Knead together sugar, flours, salt; then add butter, and knead until it has the consistency of coarse crumbs; eventually pour in the beaten egg and vanilla extract into it.
Use a fork to incorporate the liquid into the solid ingredients, then use your fingertips.
Knead lightly just until the dough comes together into a ball. Use some brown rice flour as needed to flour your hands to prevent sticking.
Shape the dough into a flat disk 1 inch thick and wrap in plastic wrap. Place the dough in the refrigerator and chill for at least two hours.

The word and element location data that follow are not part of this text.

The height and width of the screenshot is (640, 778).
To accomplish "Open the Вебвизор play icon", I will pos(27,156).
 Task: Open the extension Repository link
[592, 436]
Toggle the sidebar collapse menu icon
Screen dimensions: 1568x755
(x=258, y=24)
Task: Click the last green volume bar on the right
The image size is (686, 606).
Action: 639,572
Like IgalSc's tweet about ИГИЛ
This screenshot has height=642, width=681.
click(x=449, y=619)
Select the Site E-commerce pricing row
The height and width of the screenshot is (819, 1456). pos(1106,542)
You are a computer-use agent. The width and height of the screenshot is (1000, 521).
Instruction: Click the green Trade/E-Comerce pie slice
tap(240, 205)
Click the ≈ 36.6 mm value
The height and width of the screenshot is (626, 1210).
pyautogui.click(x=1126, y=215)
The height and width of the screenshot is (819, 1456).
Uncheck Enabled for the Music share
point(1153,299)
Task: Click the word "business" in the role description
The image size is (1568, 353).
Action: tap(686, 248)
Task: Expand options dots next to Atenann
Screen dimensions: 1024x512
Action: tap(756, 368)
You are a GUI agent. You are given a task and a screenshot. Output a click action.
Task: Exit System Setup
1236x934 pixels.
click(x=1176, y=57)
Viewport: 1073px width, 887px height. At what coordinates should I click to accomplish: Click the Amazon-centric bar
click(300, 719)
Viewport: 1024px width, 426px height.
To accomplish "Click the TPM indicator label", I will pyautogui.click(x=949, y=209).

To bake the crostata, I recommend using a 9 or 9 1/2-inch fluted round tart pan with removable bottom, about 1 inch high.
Take the short pastry out of the fridge and unwrap it. I recommend you roll the dough on a piece of parchment paper or the plastic film in which it was wrapped as it is quite crumbly.
Lightly dust with brown rice flour the top of the dough and the surface on which you are rolling it. Keep some flour handy to lightly dust the dough as you go along.
If the dough is very firm, start by pressing the dough with the rolling pin from the middle to each end, moving the rolling pin by a pin’s width each time; turn the dough 90 degrees and repeat; when it softens, start rolling gently.
Roll the dough into a circle about 1/8 inch thick. If you used parchment paper or plastic wrap as rolling surface, flip the dough over the tart pan and delicately press it all around so that the corners are well covered. Peel away the wrap.
Trim the exceeding dough and use it where you find that you came up short. Press the remaining dough around the border into the sides of the pan making sure the border is an even thickness all the way around. You will have only a small amount of left over dough , which you can use to make a thicker edge or a couple of cookies (frollini).
Prick the pastry with a fork in several places. Refrigerate while you cut the peaches and preheat the oven.
Wait 15 minutes or so, then preheat the oven to 350 F.
Rinse well the peaches, quarter them, remove the stone, then cut each quarter into slices 1/4 inch thick.
Take the pan out of the refrigerator and with the help of a spatula evenly distribute the peach preserve on it to create a thin layer.
Arrange the peach slices on top of the preserves to make the top layer. Having tried both ways, I prefer starting from the outside and make circles until I reach the center.
Put the crostata in the oven and bake for 40 minutes: the crostata is ready when the border is golden brown. If necessary, put the crostata back in the oven and check it again after two minutes.
Remove crostata from the oven and let it cool slightly on a rack. If you have used a tart pan with a removable bottom, release the tart base from the tart ring.
Let cool a bit longer on the rack, then, with the help of a wide spatula, slide the crostata onto a serving plate. Make sure it is completely cool before slicing and serving.